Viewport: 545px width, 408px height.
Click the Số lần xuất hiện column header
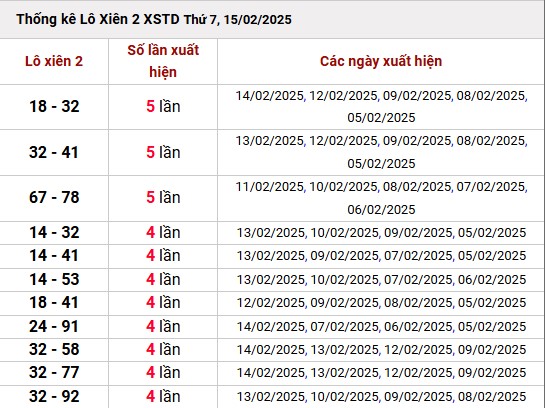tap(163, 61)
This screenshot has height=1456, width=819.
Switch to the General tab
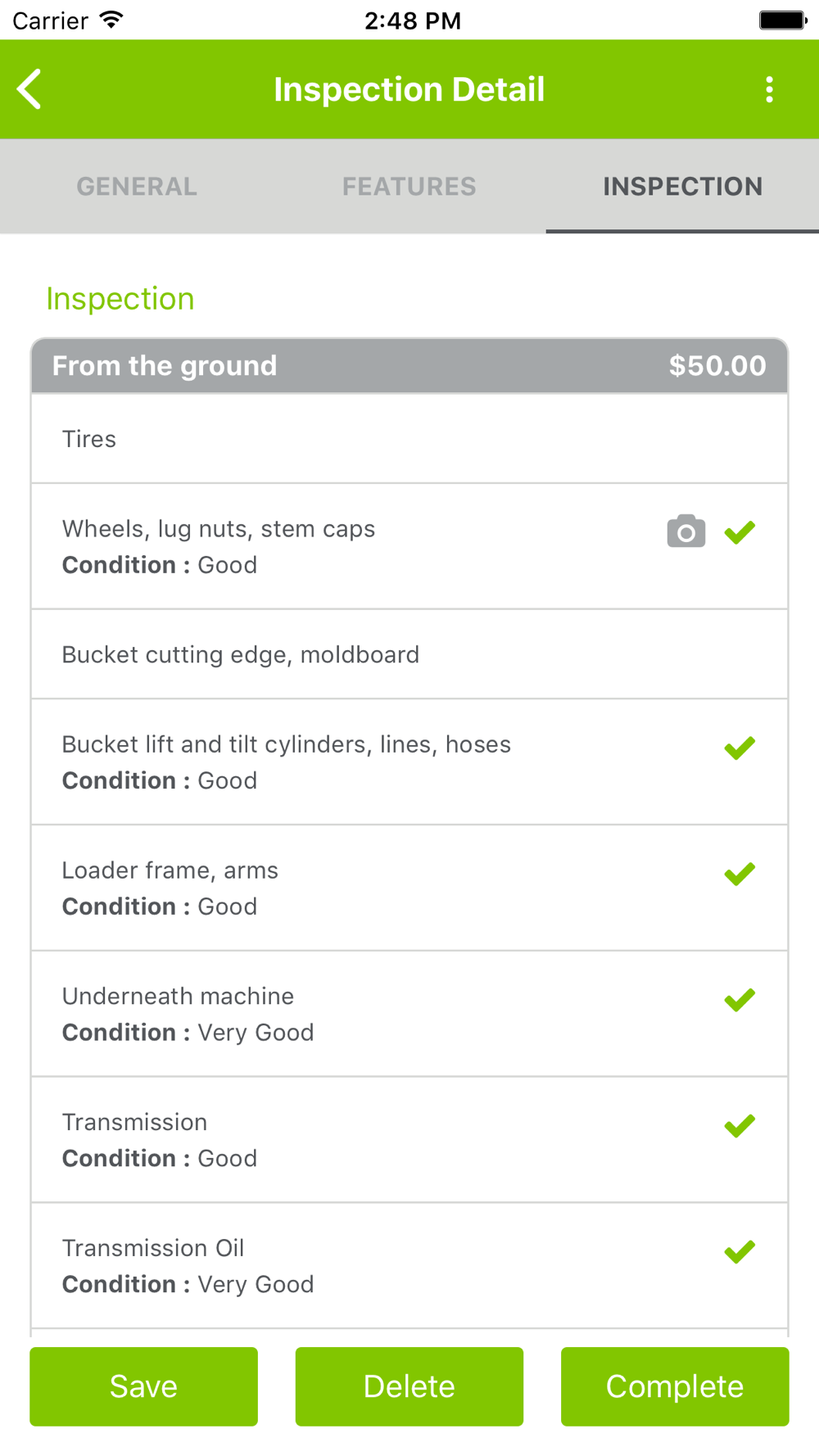tap(137, 187)
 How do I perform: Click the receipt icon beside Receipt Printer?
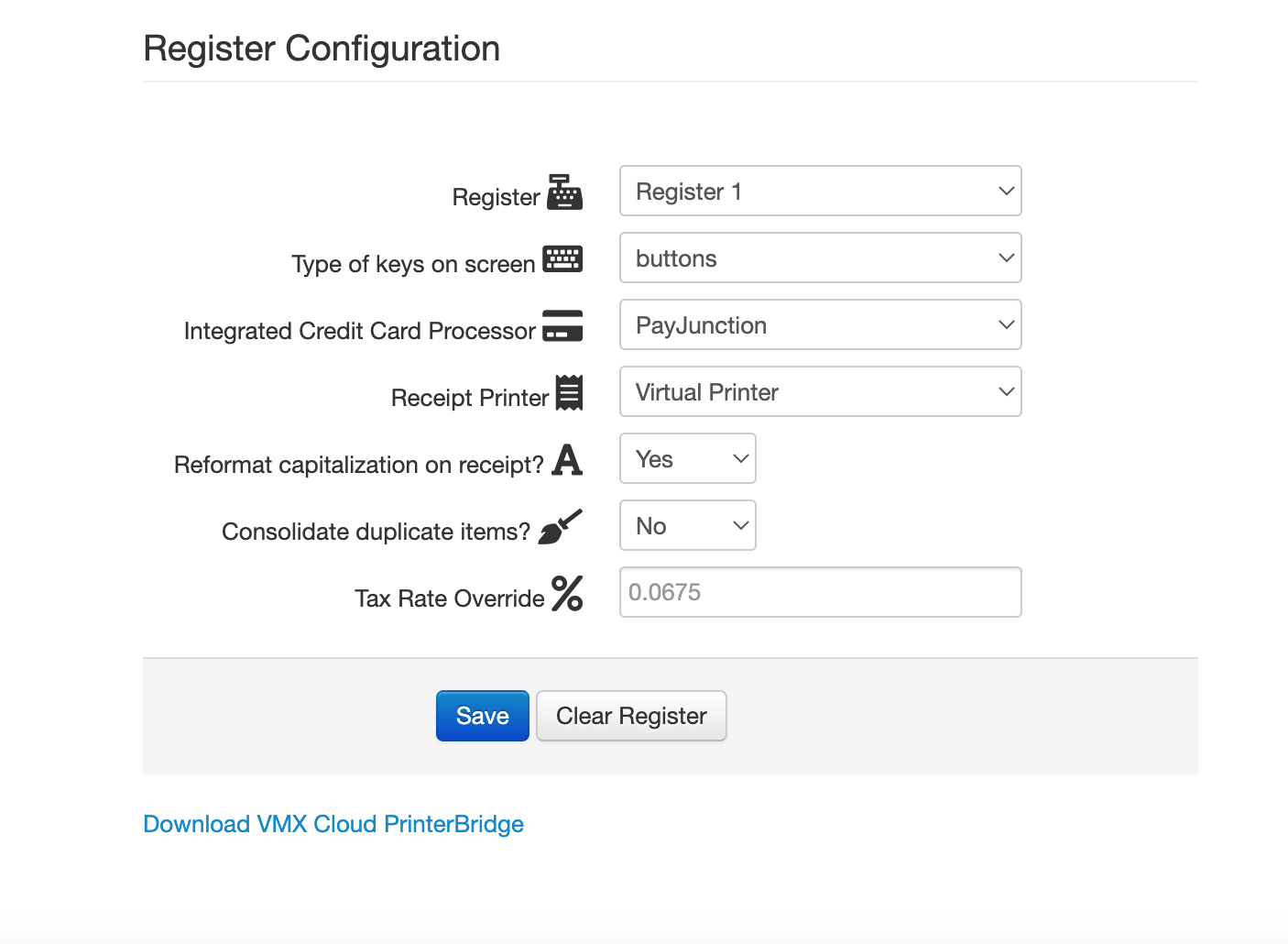pyautogui.click(x=569, y=393)
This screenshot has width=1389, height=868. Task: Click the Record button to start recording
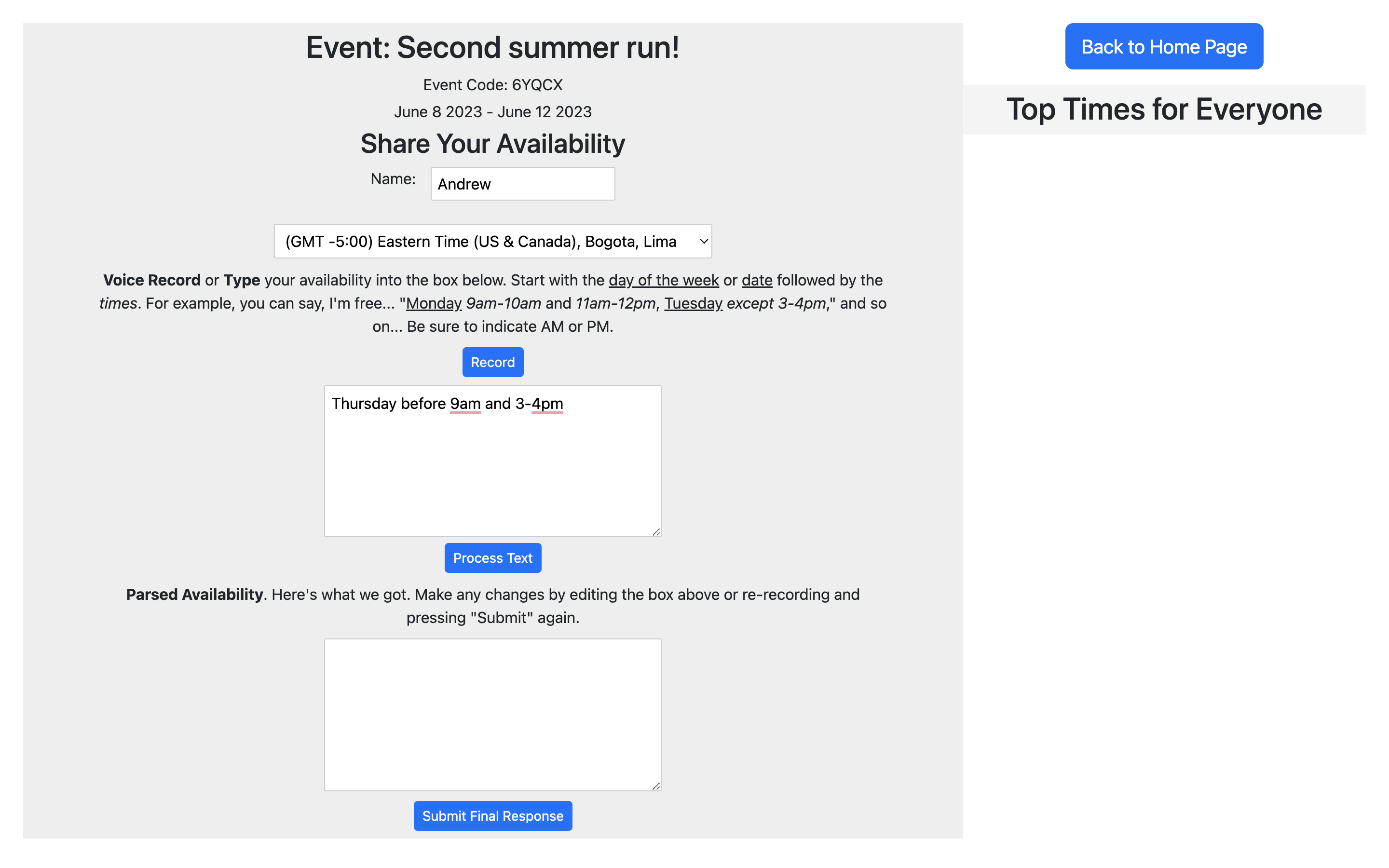493,362
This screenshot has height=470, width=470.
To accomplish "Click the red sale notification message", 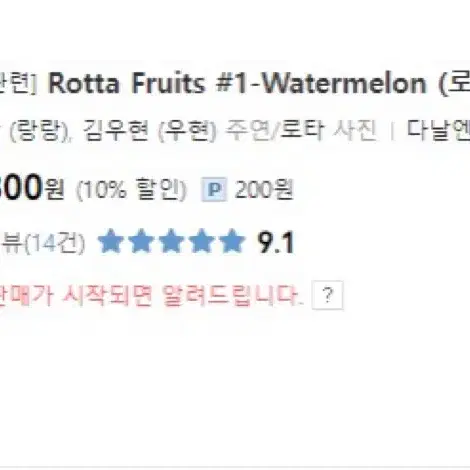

.....

== SET PROBLEM ==
Reproduce the listing above with every occurrence of "screenshot" replaced by "capture", leaving everything else unchanged and omitting the pictures.

== OUTPUT ==
Viewport: 545px width, 408px height.
Click the Số lần xuất hiện column header
tap(163, 61)
This capture has height=1456, width=819.
Switch to the General tab
tap(137, 187)
 How do I perform: Click the receipt icon beside Receipt Printer?
pyautogui.click(x=569, y=393)
This capture has width=1389, height=868. Task: Click the Record button to start recording
493,362
This capture has height=470, width=470.
To accomplish "Click the red sale notification message", 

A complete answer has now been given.